Theodore Johnson, 44, was convicted in 2023 of first-degree murder, firearm use in a felony crime of violence, and four firearm possession violations in connection to the fatal shooting of William Kenneth Christian, 40, on the 3500 block of W. Caton Avenue in Southwest Baltimore’s Saint Josephs neighborhood.
All charges stemmed from an argument over a child’s dirty diaper that ended when Johnson allegedly shot the father of his sister’s children in the chest on June 16, 2022. Christian was pronounced dead approximately 37 minutes after Baltimore Police arrived at the scene.
Johnson was sentenced to an aggregate 60 years before Baltimore City Circuit Court Judge Jeannie J. Hong on June 5, 2023, receiving 40 years for the murder charge and a consecutive 20 years for the two firearm charges. His prior convictions include multiple marijuana possession and paraphernalia charges, several gun possession charges, a trespassing violation, two failures to appear from 2011, and one failure to obey law enforcement.
The prosecution urged Judge Schreiber to consider leaving Johnson incarcerated without bail pending retrial, noting that Christian’s murder was “not [the] murder of any stranger on the street,” but an intentional act of violence against someone Johnson knew.
Judge Schreiber agreed with the state’s evaluation of the incident, acknowledging it as “a horrific crime.”
Meanwhile, defense attorney Matthew Connell maintained that Christian’s death arose from “imperfect self-defense,” urging Judge Schreiber that “this is a self-defense case, and a defense-of-others case” as he argued for his client’s release pending retrial.
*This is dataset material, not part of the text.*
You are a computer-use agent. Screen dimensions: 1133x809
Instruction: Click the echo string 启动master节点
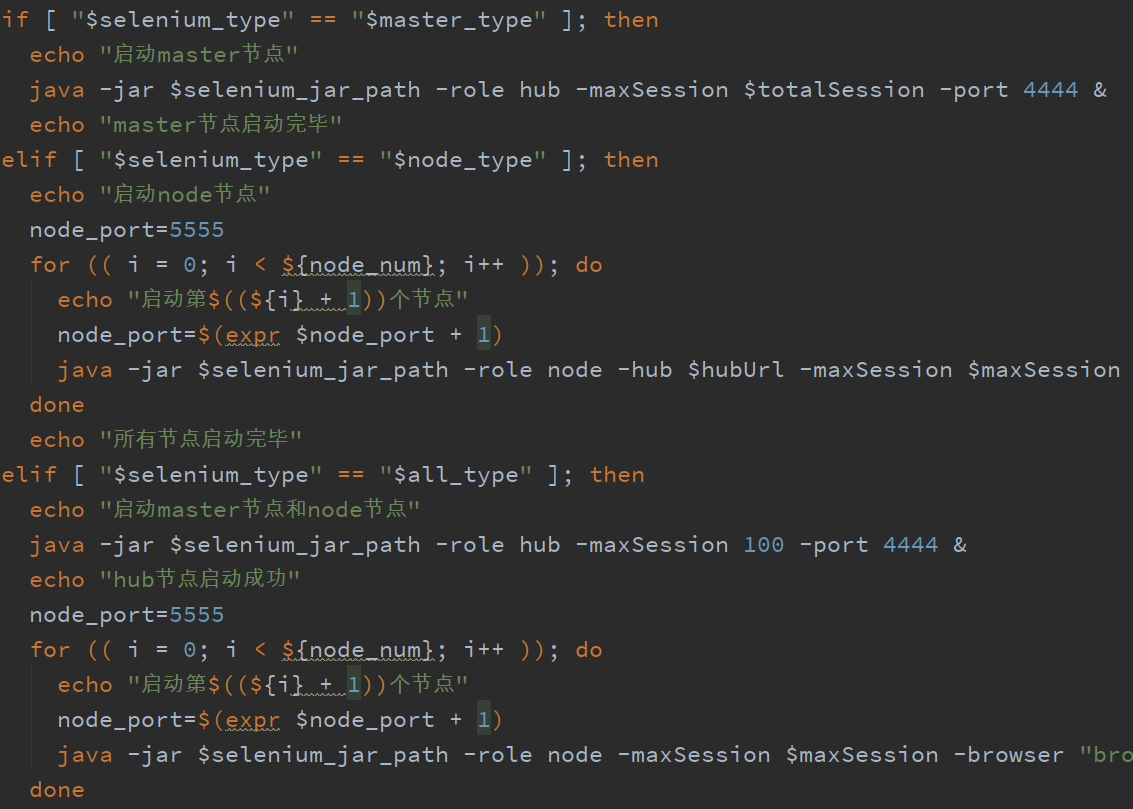pyautogui.click(x=197, y=54)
Based on the brutality of Christian’s murder, the consequent risk his release may pose to public safety, and the “constellation of facts” in the case, Judge Schreiber ultimately ordered that Johnson remain incarcerated without bail.
“Unfortunately for you, the facts are such that I find that you have to be detained,” Judge Schreiber said. “I hope that justice is done, whatever that may be. Good luck to you, sir.”
Johnson is now set to reappear in court Dec. 5 before Judge Melissa K. Copeland to tie up remaining pretrial matters and receive a date for jury trial.